Nachdem ich angekommen bin, hole ich die Papierquadrate aus der Tasche. Jedes Quadrat hat einmal eine Geschichte erzählt. Mir unbekannte Geschichten aus vergangener Zeit. Da ist ein Bengalischer Tiger, rote Weihnachtskugeln und eine ältere Dame im Schwimmbad.
Das bedruckte Papier kommt heute zu neuen Ehren.
Worum es genau geht: Meine Idee aus nicht mehr gebrauchten Zeitschriften kleine Schachteln zu falten.

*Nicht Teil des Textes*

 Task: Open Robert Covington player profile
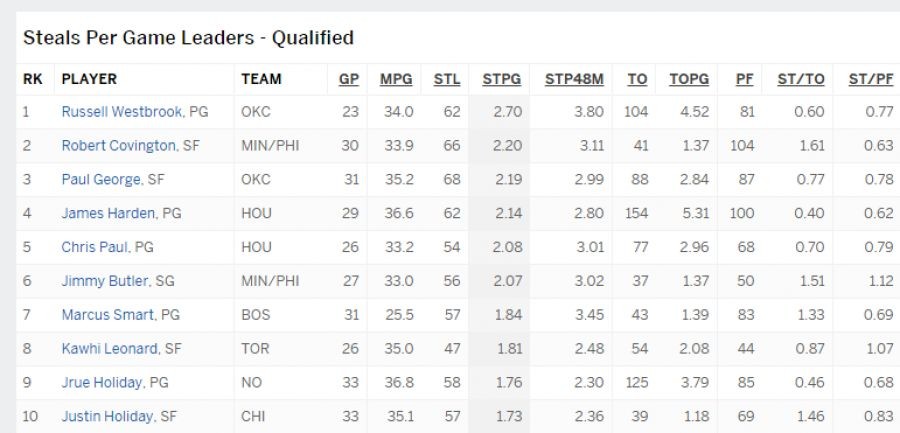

Ich setze mich, bereite meinen Arbeitsplatz vor. Der erste Interessierte setzt sich zu mir. Es ist Mohammed. Den ich zwar mit Sprache nicht verstehe, dessen liebe offene Art mir aber immer sehr ans Herz geht.
Er bittet mich mit nonverbalem Charme ihm meine Idee mitzuteilen.
Schritt für Schritt erarbeiten wir uns die Schachtel. Sie nimmt Gestalt an, es hackt manchmal, dann läuft es. Es läuft richtig gut. Der Prozess beschleunigt sich, während wir dabei zur Ruhe kommen.
Dann kommt Mujtabar dazu.
Das Falten der Schachteln vertreibt meine Gedanken. Als würde ich meditieren .. nur eben mit Papier. Ganz nebenbei und ruhig gesellt sich Ali zu uns.

Ich weiß, dass er beim Sterne falten – das letzte Origami Projekt im Comedor – schon sehr viel Können und Begeisterung bewiesen hat. Deswegen freut es mich besonders, ihn an meiner Seite zu haben. Ich weiß, jetzt geht echt was weiter.

Wir vier arbeiten konzentriert, manchmal unterbricht ein kurzes Gespräch die arbeitsame Stille. Es ist wirklich schön.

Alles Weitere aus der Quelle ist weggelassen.